Top of Material provided
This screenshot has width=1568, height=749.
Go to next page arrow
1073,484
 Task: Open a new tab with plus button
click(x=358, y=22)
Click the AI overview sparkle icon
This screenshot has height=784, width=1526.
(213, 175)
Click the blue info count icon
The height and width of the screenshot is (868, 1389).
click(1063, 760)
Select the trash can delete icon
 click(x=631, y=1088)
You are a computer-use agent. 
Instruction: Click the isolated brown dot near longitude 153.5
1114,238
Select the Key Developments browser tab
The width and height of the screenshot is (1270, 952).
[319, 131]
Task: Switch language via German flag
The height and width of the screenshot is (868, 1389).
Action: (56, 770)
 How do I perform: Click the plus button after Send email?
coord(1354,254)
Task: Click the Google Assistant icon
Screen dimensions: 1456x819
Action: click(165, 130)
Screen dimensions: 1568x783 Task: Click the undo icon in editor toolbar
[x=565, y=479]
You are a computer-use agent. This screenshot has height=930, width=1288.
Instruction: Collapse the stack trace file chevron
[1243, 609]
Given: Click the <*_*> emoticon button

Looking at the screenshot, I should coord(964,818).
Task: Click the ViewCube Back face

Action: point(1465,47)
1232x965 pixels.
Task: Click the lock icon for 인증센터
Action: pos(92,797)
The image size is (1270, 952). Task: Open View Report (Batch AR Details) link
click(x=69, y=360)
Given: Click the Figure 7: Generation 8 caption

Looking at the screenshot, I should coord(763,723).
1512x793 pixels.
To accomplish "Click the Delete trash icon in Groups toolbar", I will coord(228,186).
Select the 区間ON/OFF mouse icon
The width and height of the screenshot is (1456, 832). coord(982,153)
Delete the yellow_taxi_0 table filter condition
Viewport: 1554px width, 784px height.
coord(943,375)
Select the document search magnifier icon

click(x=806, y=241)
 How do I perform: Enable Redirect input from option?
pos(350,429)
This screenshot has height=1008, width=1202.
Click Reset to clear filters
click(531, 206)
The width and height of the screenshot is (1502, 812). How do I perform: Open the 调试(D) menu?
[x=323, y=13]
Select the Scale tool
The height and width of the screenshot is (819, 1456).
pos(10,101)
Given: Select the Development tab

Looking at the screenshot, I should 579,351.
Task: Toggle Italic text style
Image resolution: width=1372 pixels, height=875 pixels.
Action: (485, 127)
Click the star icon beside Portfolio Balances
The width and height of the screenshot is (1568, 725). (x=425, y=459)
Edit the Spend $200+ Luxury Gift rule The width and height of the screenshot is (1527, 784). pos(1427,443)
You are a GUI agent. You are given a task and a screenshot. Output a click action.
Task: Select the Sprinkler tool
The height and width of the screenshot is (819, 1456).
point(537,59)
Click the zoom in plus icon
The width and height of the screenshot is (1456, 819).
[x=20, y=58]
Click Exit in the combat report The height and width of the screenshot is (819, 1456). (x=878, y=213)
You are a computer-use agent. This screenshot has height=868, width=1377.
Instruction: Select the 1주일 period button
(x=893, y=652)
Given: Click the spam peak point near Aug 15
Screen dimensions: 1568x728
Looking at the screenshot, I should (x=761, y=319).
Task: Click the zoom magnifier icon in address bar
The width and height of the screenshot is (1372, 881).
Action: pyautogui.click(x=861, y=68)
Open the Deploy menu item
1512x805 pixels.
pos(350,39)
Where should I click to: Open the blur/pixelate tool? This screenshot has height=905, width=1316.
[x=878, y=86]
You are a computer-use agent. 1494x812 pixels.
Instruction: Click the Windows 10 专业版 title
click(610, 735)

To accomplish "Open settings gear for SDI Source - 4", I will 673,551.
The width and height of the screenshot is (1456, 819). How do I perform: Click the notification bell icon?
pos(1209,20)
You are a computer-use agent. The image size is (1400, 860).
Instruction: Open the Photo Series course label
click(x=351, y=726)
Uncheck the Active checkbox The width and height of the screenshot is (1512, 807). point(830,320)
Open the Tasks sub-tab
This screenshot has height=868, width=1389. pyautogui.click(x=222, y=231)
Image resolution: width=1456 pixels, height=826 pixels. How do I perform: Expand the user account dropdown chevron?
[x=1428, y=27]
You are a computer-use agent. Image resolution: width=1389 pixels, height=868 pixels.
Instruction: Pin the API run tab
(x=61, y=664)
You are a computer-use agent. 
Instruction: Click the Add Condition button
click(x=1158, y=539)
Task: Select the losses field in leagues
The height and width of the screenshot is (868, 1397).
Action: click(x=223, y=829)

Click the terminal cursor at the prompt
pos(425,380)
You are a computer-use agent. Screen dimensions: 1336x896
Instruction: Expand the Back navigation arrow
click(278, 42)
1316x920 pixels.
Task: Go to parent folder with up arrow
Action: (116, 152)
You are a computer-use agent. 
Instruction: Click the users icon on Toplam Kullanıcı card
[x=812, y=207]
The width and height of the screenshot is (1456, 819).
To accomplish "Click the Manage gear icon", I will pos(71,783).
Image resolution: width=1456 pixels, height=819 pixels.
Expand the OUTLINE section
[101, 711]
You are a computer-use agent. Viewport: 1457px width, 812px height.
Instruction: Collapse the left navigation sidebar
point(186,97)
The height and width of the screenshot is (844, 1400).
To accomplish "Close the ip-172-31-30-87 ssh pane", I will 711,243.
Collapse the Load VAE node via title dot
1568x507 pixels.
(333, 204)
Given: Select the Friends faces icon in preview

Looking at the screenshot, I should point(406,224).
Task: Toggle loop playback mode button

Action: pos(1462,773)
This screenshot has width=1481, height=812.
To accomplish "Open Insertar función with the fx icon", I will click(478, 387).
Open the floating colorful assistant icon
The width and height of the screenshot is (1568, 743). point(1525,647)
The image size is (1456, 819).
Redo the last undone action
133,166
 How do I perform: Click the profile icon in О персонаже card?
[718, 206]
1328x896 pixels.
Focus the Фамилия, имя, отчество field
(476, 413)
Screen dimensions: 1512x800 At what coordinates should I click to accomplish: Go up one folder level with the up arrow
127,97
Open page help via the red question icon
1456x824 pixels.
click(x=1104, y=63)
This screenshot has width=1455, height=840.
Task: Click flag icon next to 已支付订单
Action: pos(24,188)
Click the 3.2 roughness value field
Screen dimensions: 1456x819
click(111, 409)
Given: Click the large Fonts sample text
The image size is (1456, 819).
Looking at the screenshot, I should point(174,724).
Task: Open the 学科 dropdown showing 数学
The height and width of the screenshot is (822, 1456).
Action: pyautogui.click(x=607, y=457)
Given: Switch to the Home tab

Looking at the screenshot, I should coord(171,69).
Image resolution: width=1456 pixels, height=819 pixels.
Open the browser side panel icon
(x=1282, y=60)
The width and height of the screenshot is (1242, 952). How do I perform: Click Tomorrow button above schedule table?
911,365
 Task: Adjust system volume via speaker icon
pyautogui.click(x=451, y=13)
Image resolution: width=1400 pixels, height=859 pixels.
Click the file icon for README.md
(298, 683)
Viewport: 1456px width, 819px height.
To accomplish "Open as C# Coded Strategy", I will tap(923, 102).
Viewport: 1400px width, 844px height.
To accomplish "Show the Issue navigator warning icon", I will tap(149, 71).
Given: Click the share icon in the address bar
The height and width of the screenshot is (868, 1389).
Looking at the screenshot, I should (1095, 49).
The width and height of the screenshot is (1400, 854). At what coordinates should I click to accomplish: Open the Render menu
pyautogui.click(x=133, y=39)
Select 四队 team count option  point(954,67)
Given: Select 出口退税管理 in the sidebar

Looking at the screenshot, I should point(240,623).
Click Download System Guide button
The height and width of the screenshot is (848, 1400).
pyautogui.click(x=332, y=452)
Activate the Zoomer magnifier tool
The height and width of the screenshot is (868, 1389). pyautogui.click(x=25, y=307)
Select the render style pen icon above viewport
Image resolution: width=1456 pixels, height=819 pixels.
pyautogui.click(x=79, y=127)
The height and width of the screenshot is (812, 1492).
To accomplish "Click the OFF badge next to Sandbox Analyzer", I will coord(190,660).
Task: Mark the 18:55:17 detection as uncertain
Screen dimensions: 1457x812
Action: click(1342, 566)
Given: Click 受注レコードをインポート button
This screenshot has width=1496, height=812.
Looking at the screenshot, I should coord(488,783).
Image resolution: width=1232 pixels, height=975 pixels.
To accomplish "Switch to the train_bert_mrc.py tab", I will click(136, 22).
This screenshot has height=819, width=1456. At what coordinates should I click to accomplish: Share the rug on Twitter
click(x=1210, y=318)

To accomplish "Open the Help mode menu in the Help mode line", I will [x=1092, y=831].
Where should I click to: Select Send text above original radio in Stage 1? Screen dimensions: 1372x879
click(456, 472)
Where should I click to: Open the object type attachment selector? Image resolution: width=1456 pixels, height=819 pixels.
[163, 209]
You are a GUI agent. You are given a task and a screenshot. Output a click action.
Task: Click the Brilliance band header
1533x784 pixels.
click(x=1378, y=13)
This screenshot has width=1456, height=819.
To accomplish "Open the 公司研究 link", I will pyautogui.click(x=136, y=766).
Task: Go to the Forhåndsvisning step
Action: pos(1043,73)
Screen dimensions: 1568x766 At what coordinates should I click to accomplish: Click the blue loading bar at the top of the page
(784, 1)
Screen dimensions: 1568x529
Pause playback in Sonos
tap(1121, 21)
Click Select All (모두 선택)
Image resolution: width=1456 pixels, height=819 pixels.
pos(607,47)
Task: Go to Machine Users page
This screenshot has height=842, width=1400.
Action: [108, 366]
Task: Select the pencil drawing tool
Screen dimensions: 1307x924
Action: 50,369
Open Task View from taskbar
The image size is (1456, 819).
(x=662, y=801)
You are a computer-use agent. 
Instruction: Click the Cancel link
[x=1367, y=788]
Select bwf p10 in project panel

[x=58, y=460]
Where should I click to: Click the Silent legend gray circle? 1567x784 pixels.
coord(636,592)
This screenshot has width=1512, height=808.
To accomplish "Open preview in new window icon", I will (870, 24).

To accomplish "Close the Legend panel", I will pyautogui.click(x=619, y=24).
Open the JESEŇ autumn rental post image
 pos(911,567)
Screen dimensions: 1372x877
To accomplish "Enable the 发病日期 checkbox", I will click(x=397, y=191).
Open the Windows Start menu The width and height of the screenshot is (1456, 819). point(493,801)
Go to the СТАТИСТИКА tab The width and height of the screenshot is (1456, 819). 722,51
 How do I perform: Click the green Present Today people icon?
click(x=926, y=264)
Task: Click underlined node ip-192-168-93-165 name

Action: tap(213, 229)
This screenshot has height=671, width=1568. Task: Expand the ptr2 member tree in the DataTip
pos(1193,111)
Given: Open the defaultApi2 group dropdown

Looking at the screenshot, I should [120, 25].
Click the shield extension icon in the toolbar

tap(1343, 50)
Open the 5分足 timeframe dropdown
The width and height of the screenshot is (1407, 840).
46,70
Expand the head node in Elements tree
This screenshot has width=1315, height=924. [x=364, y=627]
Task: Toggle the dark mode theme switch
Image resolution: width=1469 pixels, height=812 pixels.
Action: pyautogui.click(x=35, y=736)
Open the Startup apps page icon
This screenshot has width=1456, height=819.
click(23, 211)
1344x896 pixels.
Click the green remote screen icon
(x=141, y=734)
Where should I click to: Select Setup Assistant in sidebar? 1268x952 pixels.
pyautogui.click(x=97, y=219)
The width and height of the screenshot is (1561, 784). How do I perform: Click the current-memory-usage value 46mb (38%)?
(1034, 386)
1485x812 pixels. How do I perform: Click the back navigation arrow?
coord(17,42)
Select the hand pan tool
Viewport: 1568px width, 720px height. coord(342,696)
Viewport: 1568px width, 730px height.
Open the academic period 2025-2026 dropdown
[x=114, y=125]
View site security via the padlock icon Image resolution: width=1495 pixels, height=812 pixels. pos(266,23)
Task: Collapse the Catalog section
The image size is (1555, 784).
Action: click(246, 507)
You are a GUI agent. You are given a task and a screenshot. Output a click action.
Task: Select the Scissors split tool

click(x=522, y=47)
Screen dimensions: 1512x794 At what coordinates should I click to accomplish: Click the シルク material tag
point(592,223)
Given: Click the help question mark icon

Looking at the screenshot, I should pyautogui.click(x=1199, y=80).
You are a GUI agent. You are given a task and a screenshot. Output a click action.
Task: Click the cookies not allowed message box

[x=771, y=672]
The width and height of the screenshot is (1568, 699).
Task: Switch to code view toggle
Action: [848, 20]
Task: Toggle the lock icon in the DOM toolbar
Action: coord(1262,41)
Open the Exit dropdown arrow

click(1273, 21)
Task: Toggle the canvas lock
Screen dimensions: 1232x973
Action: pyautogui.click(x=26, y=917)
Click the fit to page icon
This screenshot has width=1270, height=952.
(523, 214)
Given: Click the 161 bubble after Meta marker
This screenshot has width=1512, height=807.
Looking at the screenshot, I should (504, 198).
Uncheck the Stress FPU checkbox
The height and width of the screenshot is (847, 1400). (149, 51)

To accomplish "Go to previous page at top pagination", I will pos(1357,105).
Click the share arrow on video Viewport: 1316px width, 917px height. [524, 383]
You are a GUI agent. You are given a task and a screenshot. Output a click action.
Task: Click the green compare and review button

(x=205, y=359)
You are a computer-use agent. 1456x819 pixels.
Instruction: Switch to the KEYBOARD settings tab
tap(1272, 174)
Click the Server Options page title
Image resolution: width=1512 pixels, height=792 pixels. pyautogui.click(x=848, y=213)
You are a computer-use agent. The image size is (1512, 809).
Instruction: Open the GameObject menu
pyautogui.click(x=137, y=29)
Bottom of Material provided
**Exercise objective:** In the material above, find the line containing "Click the star icon beside Portfolio Balances" and the line containing "Task: Click the zoom", then write out exactly those two lines and every line between them, and nothing more.

**Solution:**
Click the star icon beside Portfolio Balances
The width and height of the screenshot is (1568, 725). (x=425, y=459)
Edit the Spend $200+ Luxury Gift rule The width and height of the screenshot is (1527, 784). pos(1427,443)
You are a GUI agent. You are given a task and a screenshot. Output a click action.
Task: Select the Sprinkler tool
The height and width of the screenshot is (819, 1456).
point(537,59)
Click the zoom in plus icon
The width and height of the screenshot is (1456, 819).
[x=20, y=58]
Click Exit in the combat report The height and width of the screenshot is (819, 1456). (x=878, y=213)
You are a computer-use agent. This screenshot has height=868, width=1377.
Instruction: Select the 1주일 period button
(x=893, y=652)
Given: Click the spam peak point near Aug 15
Screen dimensions: 1568x728
Looking at the screenshot, I should (x=761, y=319).
Task: Click the zoom magnifier icon in address bar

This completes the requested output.